→ Working data
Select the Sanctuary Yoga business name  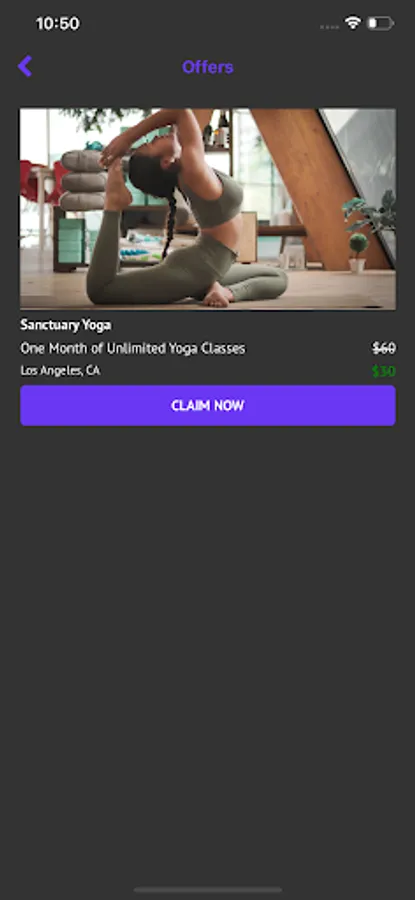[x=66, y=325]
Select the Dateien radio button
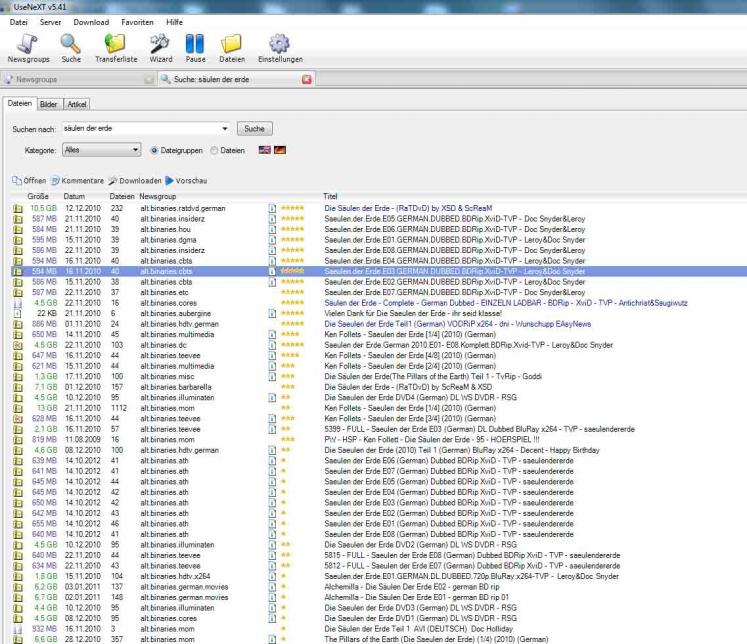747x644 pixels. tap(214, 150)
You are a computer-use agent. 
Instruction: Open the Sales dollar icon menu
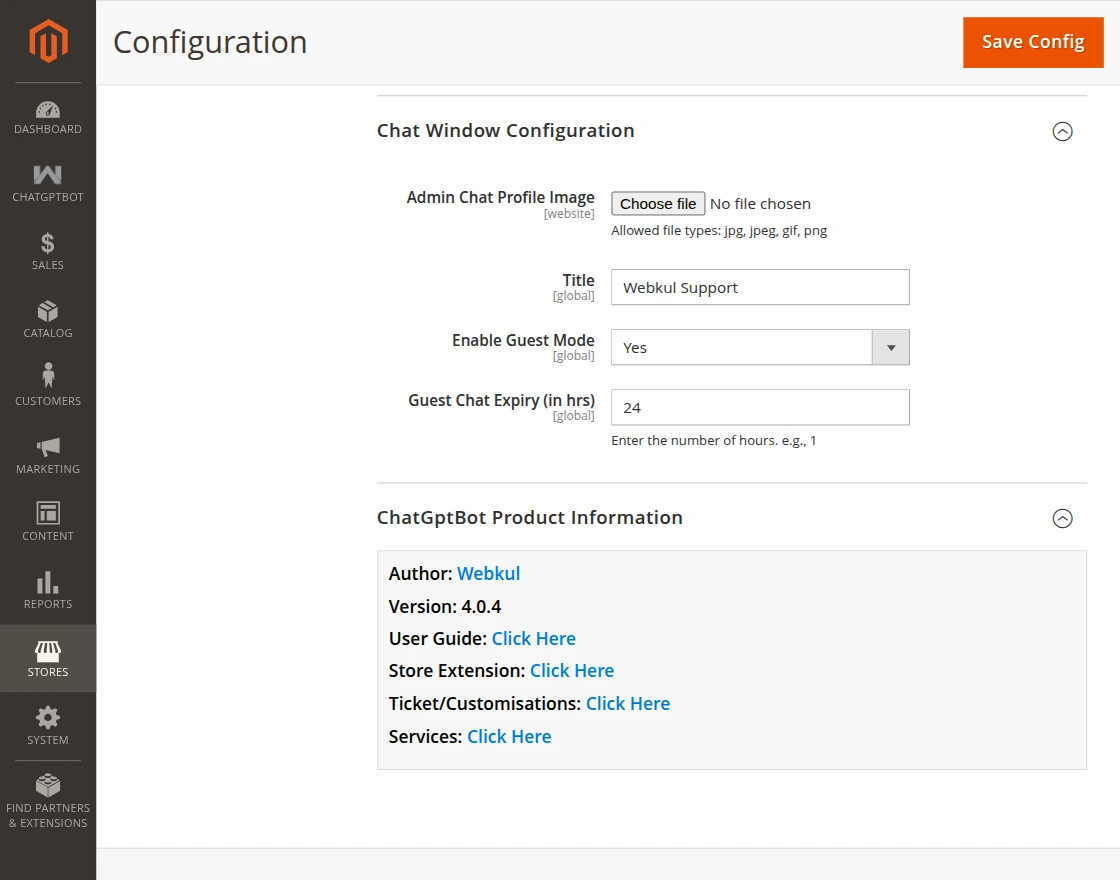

→ Directions for this task
Copy out word for word the part of the entries that opens with the line containing "You are a computer-use agent." and runs through the end of the entries, leaving out the pictures.

→ Result
You are a computer-use agent. 
Instruction: Open the Sales dollar icon menu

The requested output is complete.